Elsewhere 4G Mobile (Mobile Broadband) coverage remains stuck at 98% in the UK (households), which compares with 94% across the EU (up from 91% last year). Sadly the EU does not give a figure for geographic 4G coverage as that would make for a more interesting comparison given the current debate around Government targets (here).
The Government currently hopes to see fixed “superfast broadband” networks cover around 97-98% of UK premises by the end of 2020 and they want “full fibre” services to reach “nationwide” coverage by 2033. In other words, there’s still a long way to go and the 2033 date is currently more of an aspiration that a future Government may yet tweak. Either way we’ll be lagging behind on ultrafast and FTTP for awhile yet.

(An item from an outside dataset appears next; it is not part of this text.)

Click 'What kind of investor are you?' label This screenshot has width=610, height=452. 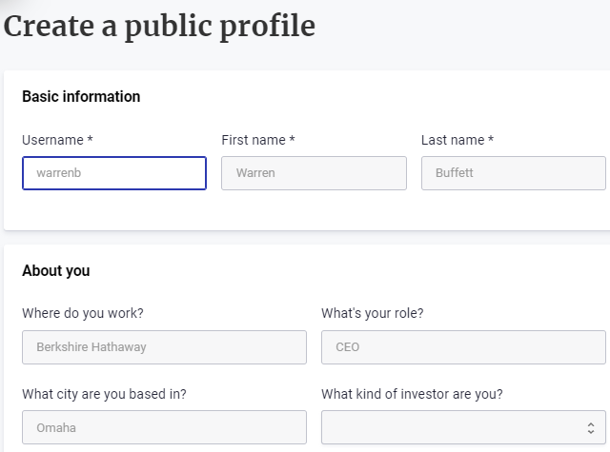[412, 394]
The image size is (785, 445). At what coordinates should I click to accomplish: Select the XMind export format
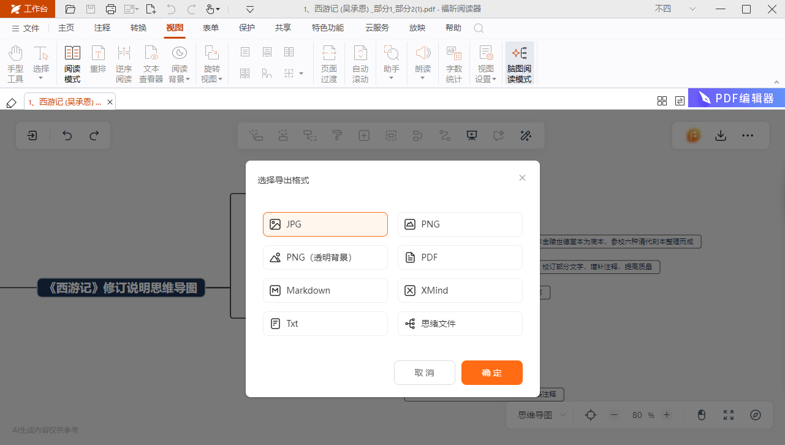click(460, 290)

One closing point to make is that there can be radical differences between countries, which makes it difficult to do any kind of apples-to-apples comparison. For example, many UK people live in individual houses but in other countries (Portugal, Spain etc.) people tend to predominantly live in apartment blocks that are easier, quicker and cheaper to connect with FTTP. Huge differences can also exist in funding and market competition structures.